Door de Dienst Regionale Recherche, Bureau Zware criminaliteit van de Regiopolitie Amsterdam-Amstelland is ervoor gekozen om beroepscriminelen vaker te controleren en dat dan vooral op de plaatsen (hierna te noemen sleutelplaatsen) die zij frequenteren: de plaatsen waar zij elkaar ontmoeten, hun criminele activiteiten ontplooien, voorbereiden of bespreken danwel waar zij hun crimineel verkregen vermogen witwassen.

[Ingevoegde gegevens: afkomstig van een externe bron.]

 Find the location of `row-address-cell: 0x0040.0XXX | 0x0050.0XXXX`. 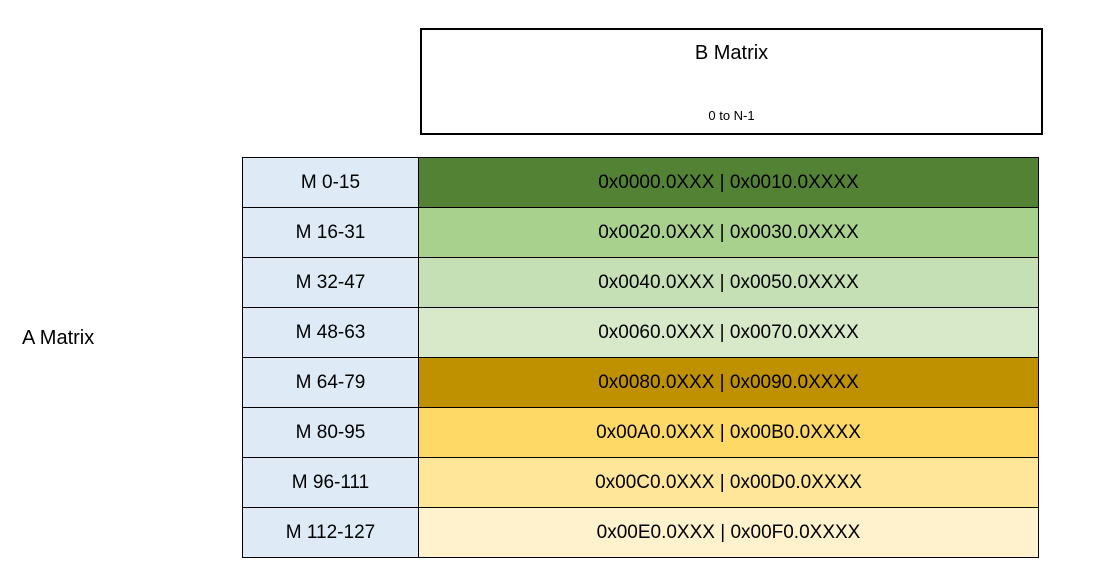

row-address-cell: 0x0040.0XXX | 0x0050.0XXXX is located at coordinates (728, 282).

Aangezien beroepscriminelen er veel aan gelegen is zo anoniem mogelijk door het leven te gaan en zij de kans op overheidsinterventie zo klein mogelijk willen maken, zijn zij in onderling contact zeer terughoudend in het gebruik van communicatiemiddelen als mobiele telefoons. Men lijkt elkaar bij voorkeur persoonlijk te spreken en gebleken is dat deze ontmoetingen veelal plaatsvinden in sportscholen en horecagelegenheden op locaties aan in- en uitgaande hoofdwegen. In perceel [a-straat 1] te Amsterdam, een locatie als hierboven genoemd, is gevestigd [A].

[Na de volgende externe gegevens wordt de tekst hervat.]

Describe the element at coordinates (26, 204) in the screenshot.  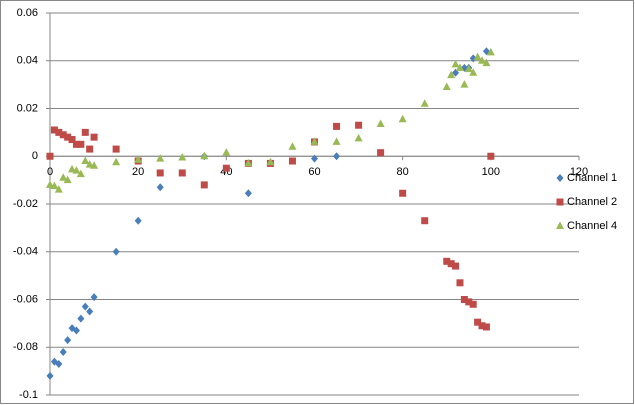
I see `y-tick-label: -0.02` at that location.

De eigenaar van [A] staat bekend als een Amsterdamse beroepscrimineel en heeft verschillende antecedenten voor bezit vuurwapen, bedreiging, moord en mishandeling. Verder komt hij voor in verschillende onderzoeken, onder andere een onderzoek naar afpersing. Uit politieonderzoek blijkt dat tenminste eenmaal in [A] een vuurwapen is aangeboden aan een bezoeker en zijn in een recente dynamische controle drie mannen uit de entourage van voornoemde eigenaar aangehouden in verband met het bezit van een vuurwapen.

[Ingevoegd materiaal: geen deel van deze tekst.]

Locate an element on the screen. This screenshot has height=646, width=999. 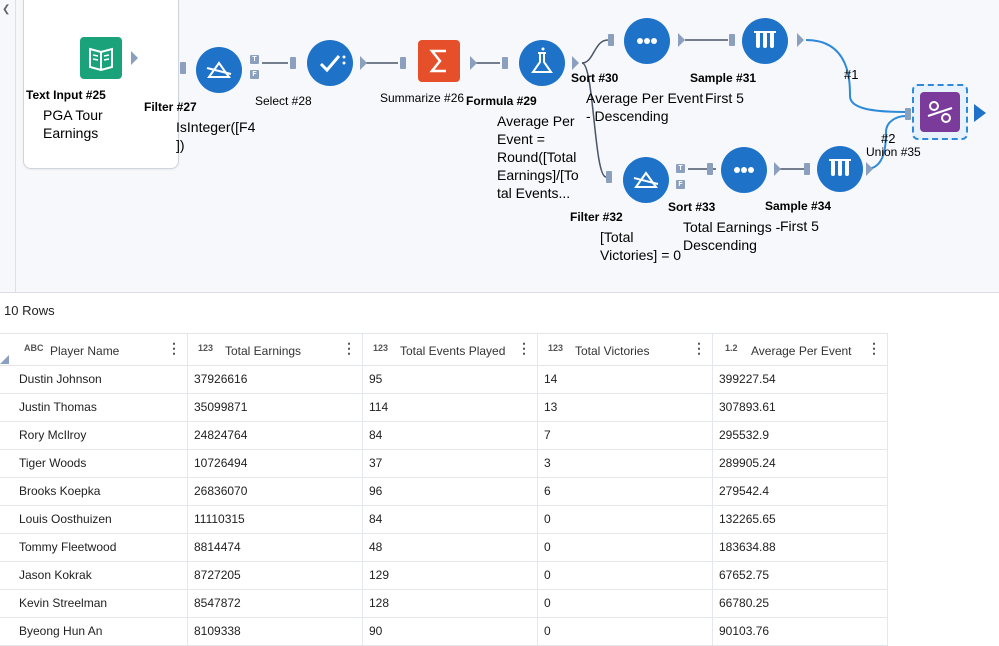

Op 29 januari 2010 is een niet-stelselmatige observatie verricht op het voornoemde sport- en fitnesscentrum [A], [a-straat 1] te Amsterdam, en zijn er verkeerscontroles uitgevoerd op bezoekers van dit sport- en fitnesscentrum. Deze verkeerscontroles zijn uitgevoerd door geüniformeerd politiepersoneel waarbij controle op de naleving van de door de Wegenverkeerswet 1994 gestelde eisen leidend is geweest (proces-verbaal, doorgenummerde dossierpagina 001, opgemaakt op 29 januari 2010, door de daartoe bevoegde opsporingsambtenaar, verbalisant T084 van de Regiopolitie Amsterdam-Amstelland, Bureau Zware Criminaliteit).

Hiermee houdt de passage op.